DOI: https://doi.org/10.36347/sjmcr.2025.v13i11.049

Pages: 2866-2870

Nitric Oxide (NO) has been identified as a key signaling molecule involved in memory functions, and cognitive problems have been associated with its dysregulation. The carotenoid Lutein, which has strong antioxidant capabilities, has demonstrated potential for improving cognitive function. This study used Wistar (Wistar) rats to create a Diazepam-induced memory impairment paradigm in order to look into the possible effects of graded dosages of lutein on brain nitric oxide levels. A total of thirty rats (110-190g) were used for this study.
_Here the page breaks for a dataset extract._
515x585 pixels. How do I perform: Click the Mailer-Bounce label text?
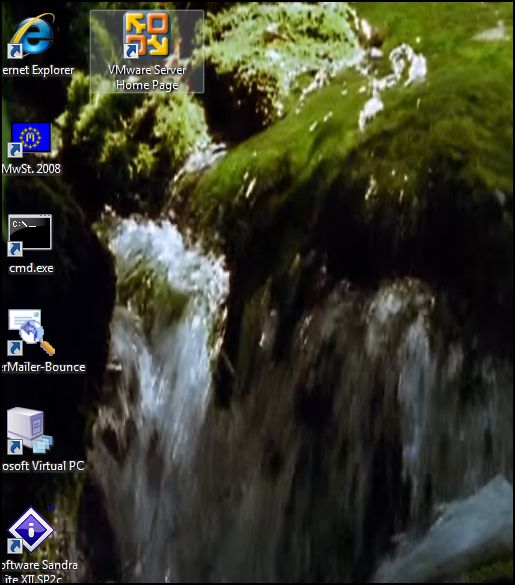pyautogui.click(x=43, y=367)
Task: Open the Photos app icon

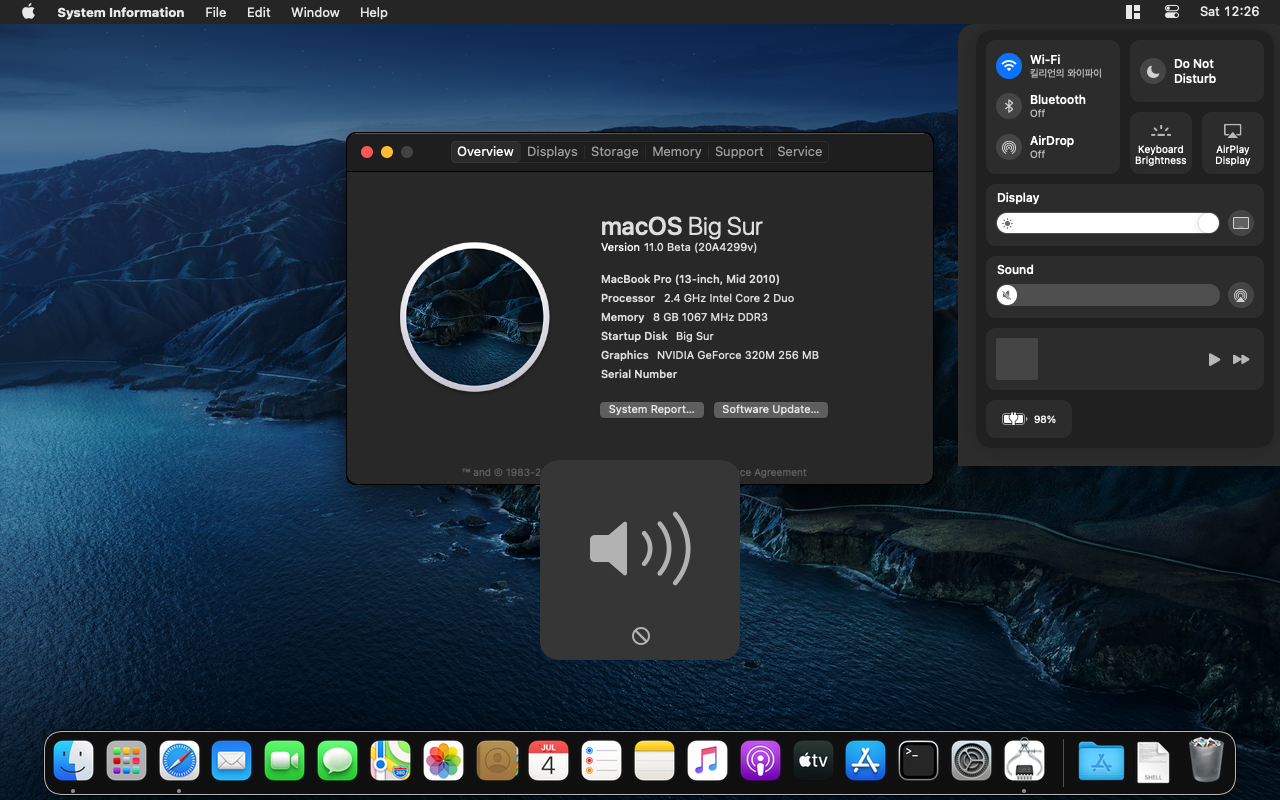Action: pos(443,761)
The rats were categorized into six groups after 14 days and were administered their respective substances for 21 days: Group 1: Control, Group 2: Diazepam Only (5mg/kg), Group 3: Diazepam + Lutein (20mg/kg), Group 4: Diazepam + Lutein (40mg/kg), Group 5: Diazepam + Lutein (60mg/kg), Group 6: Diazepam + Donpenzil (Standard Drug). Administration of Diazepam significantly affected working and spatial memory, as manifested by the decreasing Y-maze alternation and increasing escape latency with more errors in the Barnes maze. It also significantly increased the brain NO levels as compared to controls (P < 0.001). Lutein treatment resulted in an inhibitory effect on NO which was dose dependent: the 20mg/kg dose significantly reduced the NO (P < 0.05), the 40mg/kg dose produced a non-significant reduction, and the 60mg/kg dose restored the NO concentrations to the baseline (P > 0.05). In a similar manner, donepezil reduced NO levels significantly as compared to diazepam-only rats (P < 0.01).